Es ist bei Pokémon-Spielen, die für die Handhelds erscheinen, gängige Praxis, dass zwei Games gleichzeitig erscheinen. Diese tragen dann den Namen einer bestimmten Farbe. Im Frühjahr 2011 haben Fans wieder die Qual der Wahl, denn es gilt sich zwischen der schwarzen und der weißen Edition zu entscheiden. Bei früheren Spielen bestand der Unterschied zwischen den Versionen meist darin, dass einige Pokémons nur in einem Ableger vorkamen. Wollte man wirklich alle Monster fangen, musste man sich mit einem Freund zusammentun, der die andere Variante besaß, und die Pokémons dann zu tauschen. Bei Pokémon: Schwarz und Weiß werdet ihr um den Tausch zwar auch nicht herumkommen, die Unterschiede zwischen den Spielen werden aber um einiges größer sein.

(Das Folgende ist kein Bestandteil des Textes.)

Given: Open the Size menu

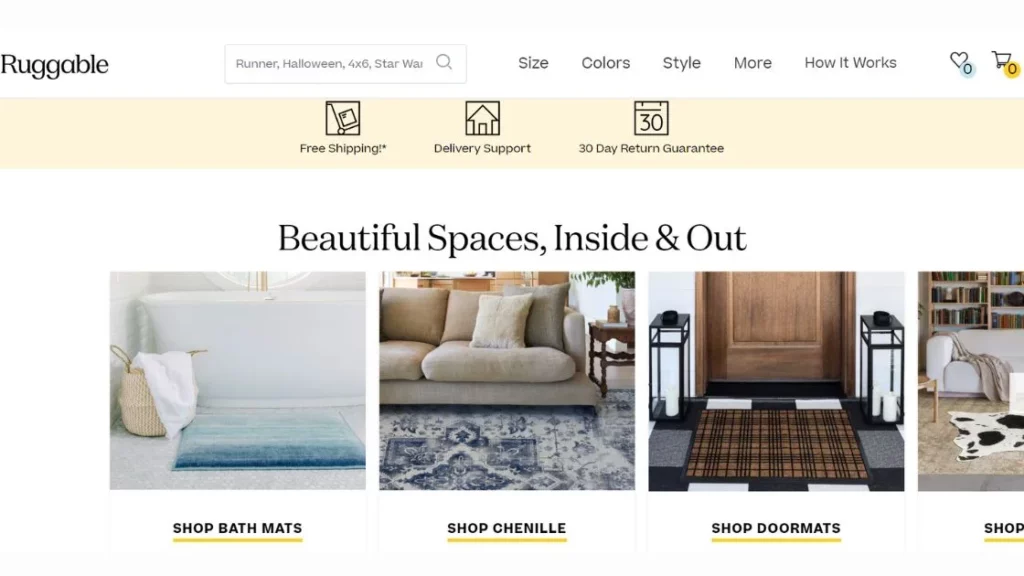Looking at the screenshot, I should (x=534, y=63).
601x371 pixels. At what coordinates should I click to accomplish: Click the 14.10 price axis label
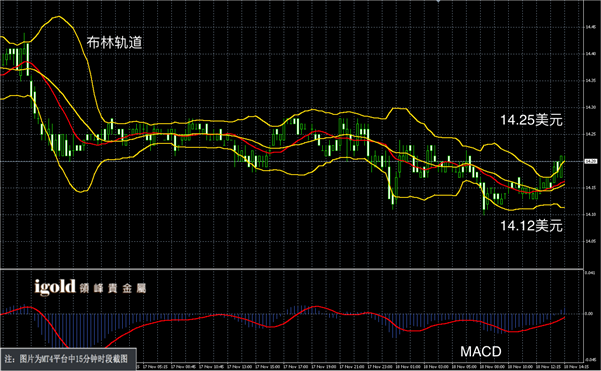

Zum ersten Mal in der Geschichte der Serie wird es Städte geben, die nur in einer Version vorkommen. In der schwarzen Version ist die die Stadt „Black City“ und in der weißen das Gebiet „White Forrest“ – sehr originelle Namen übrigens. Apropos Städte: Pokémon: Schwarz und Weiß wird in Sachen Darstellung auf einen 3D-Effekt setzen. Dadurch sollen die Städte um einiges größer und weitläufiger wirken. Dieser ist zwar nicht mit einer Tiefenwirkung zu vergleichen, wie sie beim Nintendo 3DS zu sehen ist, dennoch sieht dieser Effekt schon sehr schick aus. Große Veränderungen in grafischer Hinsicht sollte man jedoch nicht erwarten. Soweit wir das einschätzen können, sieht der neuste Teil weder besser noch schlechter als die Vorgänger aus.